* [WHAT THIS TASK INVOLVES]: Every line of the entries below from the one containing "404x663 pixels." to the one containing "1200x858 pixels.", both ends included, must be written out exactly. No other line belongs in the answer.

* [RECORD SET]:
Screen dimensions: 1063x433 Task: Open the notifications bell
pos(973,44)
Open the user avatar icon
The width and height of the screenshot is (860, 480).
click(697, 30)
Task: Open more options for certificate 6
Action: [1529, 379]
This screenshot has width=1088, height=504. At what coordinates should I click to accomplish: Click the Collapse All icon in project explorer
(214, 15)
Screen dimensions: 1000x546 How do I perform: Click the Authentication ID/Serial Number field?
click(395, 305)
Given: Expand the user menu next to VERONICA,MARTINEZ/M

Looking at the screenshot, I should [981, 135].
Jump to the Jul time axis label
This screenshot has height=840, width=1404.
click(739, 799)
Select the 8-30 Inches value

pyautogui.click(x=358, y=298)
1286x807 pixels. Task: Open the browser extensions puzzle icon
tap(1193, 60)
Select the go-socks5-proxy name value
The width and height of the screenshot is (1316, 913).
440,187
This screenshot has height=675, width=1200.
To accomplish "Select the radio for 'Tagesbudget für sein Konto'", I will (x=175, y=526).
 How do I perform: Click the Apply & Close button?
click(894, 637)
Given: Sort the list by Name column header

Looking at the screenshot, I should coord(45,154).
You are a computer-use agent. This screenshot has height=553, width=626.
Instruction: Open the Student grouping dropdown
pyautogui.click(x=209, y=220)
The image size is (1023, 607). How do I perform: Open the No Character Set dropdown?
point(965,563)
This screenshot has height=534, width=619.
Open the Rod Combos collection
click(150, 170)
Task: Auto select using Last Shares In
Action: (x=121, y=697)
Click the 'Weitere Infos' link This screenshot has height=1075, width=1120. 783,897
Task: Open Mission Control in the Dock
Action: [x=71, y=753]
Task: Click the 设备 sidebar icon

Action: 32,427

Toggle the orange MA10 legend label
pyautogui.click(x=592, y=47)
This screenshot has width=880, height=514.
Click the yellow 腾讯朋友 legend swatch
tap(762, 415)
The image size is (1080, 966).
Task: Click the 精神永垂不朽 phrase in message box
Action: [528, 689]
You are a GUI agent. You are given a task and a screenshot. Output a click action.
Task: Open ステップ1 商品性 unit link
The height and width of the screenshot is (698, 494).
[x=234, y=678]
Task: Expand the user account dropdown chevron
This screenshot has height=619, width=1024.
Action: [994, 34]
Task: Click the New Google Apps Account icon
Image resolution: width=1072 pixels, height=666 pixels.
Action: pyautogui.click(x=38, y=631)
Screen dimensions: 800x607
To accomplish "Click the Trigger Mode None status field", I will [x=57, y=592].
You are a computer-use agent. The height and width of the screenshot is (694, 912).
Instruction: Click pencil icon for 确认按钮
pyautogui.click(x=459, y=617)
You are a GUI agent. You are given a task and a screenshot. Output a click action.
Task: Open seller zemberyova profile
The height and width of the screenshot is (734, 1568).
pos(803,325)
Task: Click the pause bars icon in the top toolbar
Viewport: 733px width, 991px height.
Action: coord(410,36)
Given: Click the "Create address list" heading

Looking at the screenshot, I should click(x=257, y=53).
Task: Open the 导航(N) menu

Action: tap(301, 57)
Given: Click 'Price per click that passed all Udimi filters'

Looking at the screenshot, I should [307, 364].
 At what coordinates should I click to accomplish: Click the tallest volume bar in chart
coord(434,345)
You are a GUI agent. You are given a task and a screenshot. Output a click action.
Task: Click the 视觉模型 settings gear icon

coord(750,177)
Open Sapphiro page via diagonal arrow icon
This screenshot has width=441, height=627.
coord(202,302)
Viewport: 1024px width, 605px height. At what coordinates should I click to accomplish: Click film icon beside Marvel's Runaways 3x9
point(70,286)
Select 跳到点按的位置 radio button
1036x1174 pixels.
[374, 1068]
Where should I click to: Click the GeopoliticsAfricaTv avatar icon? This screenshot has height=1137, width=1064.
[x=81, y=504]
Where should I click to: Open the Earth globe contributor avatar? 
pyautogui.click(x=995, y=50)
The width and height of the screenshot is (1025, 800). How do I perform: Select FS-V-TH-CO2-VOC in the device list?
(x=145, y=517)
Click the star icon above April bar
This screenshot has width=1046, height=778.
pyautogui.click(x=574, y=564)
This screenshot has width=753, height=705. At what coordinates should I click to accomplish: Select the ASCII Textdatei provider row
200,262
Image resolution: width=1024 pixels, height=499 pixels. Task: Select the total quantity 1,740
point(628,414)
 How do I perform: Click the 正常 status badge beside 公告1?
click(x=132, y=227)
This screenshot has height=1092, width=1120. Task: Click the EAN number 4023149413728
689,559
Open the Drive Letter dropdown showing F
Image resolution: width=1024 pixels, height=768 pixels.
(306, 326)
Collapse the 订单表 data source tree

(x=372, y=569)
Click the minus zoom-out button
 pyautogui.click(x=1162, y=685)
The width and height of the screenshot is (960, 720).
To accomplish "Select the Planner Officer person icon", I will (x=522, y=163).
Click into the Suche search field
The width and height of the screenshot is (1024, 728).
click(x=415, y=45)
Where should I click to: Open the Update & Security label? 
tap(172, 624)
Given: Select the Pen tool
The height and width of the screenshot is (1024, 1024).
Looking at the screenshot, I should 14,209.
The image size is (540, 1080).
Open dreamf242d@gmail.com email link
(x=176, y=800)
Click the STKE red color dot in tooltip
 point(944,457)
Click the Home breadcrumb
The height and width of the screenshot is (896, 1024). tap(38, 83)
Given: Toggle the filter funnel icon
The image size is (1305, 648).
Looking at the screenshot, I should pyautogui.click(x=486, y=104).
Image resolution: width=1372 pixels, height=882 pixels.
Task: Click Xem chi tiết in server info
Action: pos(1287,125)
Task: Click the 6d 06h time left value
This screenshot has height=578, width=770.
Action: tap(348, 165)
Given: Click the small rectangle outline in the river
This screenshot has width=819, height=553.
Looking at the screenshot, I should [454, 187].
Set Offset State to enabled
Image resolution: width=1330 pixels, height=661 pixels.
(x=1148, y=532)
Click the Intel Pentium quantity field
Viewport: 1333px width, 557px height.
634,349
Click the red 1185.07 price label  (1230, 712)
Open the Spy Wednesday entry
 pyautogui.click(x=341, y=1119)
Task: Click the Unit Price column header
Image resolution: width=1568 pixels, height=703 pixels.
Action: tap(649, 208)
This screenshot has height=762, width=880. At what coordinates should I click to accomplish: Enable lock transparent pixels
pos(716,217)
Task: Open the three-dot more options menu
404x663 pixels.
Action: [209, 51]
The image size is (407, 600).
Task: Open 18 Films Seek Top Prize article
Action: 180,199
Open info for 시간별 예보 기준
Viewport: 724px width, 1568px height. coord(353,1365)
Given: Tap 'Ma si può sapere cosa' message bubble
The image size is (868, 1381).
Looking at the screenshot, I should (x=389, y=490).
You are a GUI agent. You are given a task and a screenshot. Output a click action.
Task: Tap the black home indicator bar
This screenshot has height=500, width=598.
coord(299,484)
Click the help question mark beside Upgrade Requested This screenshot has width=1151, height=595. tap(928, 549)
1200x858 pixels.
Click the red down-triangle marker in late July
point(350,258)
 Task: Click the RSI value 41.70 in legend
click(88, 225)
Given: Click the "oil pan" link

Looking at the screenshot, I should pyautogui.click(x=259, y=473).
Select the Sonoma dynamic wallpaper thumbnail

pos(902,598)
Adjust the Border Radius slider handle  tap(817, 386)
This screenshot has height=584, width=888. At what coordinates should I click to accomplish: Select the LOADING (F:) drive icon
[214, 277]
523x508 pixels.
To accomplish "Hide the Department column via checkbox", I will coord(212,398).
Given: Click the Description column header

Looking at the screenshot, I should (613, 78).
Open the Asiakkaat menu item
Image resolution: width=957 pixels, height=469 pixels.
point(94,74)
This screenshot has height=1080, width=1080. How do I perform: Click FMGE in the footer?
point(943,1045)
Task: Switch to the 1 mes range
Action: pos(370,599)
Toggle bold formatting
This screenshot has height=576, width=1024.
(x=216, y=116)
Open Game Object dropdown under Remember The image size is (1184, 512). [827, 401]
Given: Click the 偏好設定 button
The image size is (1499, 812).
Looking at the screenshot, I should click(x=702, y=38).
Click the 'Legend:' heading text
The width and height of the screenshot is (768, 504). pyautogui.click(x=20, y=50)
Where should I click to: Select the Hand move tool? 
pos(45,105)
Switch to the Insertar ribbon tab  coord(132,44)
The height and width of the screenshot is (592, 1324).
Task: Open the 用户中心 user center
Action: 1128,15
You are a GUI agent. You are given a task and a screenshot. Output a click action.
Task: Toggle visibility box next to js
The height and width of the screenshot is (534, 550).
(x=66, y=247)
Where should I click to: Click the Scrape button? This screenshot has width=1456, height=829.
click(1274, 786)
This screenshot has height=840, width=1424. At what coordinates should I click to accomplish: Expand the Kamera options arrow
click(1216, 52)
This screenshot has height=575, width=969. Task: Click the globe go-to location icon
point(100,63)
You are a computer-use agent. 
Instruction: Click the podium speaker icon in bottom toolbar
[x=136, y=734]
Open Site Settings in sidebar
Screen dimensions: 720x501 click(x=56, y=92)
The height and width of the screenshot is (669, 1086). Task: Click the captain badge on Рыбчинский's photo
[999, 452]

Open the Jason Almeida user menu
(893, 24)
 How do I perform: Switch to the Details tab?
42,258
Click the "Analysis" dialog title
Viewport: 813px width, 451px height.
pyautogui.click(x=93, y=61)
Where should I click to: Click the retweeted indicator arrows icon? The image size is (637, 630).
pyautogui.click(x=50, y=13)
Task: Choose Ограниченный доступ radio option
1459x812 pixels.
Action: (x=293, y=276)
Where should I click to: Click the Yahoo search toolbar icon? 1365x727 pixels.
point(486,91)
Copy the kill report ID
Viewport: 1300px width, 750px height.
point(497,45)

* [SOLUTION TO THIS PROBLEM]:
404x663 pixels.
Action: [209, 51]
The image size is (407, 600).
Task: Open 18 Films Seek Top Prize article
Action: 180,199
Open info for 시간별 예보 기준
Viewport: 724px width, 1568px height. coord(353,1365)
Given: Tap 'Ma si può sapere cosa' message bubble
The image size is (868, 1381).
Looking at the screenshot, I should (x=389, y=490).
You are a GUI agent. You are given a task and a screenshot. Output a click action.
Task: Tap the black home indicator bar
This screenshot has height=500, width=598.
coord(299,484)
Click the help question mark beside Upgrade Requested This screenshot has width=1151, height=595. tap(928, 549)
1200x858 pixels.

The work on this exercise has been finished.